| DESCRIPTION OF THE TASK |
Copy out each line from the start of the material below until the line with "Screen dimensions: 2559x1289", that line included.

** Opening DATA RECORDS block **

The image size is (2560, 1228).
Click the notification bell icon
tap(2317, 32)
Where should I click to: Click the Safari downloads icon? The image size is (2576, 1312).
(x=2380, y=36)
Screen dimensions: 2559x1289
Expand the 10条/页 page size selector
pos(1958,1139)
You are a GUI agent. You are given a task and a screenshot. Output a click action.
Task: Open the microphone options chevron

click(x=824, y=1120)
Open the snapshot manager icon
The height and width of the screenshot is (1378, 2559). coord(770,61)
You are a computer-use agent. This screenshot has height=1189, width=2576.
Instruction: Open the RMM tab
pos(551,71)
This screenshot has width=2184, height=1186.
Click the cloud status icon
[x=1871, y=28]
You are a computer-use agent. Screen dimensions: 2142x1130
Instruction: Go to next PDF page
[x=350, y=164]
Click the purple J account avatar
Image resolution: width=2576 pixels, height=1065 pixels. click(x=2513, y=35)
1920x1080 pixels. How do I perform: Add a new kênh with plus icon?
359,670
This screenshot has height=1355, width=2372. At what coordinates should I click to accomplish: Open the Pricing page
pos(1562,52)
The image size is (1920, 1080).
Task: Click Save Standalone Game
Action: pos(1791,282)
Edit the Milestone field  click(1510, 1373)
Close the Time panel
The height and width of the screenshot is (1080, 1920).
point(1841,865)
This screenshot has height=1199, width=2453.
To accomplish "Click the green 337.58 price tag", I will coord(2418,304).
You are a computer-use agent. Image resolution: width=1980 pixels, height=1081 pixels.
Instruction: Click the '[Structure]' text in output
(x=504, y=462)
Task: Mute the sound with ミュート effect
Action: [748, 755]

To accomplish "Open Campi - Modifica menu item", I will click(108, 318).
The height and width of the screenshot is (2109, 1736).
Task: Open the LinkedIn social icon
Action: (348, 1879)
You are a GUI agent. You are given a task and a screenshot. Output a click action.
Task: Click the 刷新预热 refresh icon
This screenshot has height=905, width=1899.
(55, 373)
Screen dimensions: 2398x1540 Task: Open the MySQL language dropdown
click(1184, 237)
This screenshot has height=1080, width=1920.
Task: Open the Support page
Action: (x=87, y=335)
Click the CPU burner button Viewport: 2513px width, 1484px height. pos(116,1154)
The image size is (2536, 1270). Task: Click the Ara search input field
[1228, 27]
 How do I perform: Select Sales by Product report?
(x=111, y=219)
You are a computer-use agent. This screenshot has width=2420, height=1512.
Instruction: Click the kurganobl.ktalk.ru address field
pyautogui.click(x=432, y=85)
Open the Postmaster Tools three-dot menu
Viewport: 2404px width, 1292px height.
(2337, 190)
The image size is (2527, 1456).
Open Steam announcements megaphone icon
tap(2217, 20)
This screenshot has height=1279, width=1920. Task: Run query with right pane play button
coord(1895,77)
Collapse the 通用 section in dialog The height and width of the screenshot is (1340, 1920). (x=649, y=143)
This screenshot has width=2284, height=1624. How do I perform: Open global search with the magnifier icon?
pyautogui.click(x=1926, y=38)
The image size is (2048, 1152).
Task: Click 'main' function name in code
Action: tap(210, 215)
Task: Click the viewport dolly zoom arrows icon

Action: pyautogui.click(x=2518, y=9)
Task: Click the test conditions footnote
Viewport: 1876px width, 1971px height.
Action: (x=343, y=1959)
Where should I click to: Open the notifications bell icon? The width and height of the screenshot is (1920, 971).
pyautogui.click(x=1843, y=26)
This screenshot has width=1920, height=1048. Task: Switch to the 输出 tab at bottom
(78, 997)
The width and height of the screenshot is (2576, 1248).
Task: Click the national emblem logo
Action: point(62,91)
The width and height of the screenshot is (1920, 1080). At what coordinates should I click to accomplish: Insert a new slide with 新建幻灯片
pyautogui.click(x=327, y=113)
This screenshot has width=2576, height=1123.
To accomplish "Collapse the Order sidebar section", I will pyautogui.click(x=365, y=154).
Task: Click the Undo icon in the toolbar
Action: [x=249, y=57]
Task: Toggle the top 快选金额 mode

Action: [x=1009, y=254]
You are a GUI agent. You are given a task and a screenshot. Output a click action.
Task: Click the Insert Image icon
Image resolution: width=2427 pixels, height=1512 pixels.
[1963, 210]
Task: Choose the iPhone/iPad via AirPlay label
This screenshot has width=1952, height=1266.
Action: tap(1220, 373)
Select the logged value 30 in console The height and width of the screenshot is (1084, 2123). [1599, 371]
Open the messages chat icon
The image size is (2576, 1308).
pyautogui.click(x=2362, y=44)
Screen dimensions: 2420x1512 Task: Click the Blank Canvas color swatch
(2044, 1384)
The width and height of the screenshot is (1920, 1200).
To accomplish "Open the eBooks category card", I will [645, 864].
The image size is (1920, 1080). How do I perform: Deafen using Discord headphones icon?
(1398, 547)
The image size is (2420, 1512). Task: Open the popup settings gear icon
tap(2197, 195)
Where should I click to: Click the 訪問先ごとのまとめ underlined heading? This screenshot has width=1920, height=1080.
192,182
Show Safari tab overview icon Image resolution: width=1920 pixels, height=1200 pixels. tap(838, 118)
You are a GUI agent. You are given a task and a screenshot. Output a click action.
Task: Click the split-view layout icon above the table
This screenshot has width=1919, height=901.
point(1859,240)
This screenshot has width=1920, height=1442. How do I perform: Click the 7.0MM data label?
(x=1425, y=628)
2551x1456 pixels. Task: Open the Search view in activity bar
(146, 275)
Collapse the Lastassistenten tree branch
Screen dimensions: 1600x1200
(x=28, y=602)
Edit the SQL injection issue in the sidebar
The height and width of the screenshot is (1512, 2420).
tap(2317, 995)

** Closing DATA RECORDS block **

| ANSWER TO THIS TASK |
The image size is (2560, 1228).
Click the notification bell icon
tap(2317, 32)
Where should I click to: Click the Safari downloads icon? The image size is (2576, 1312).
(x=2380, y=36)
Screen dimensions: 2559x1289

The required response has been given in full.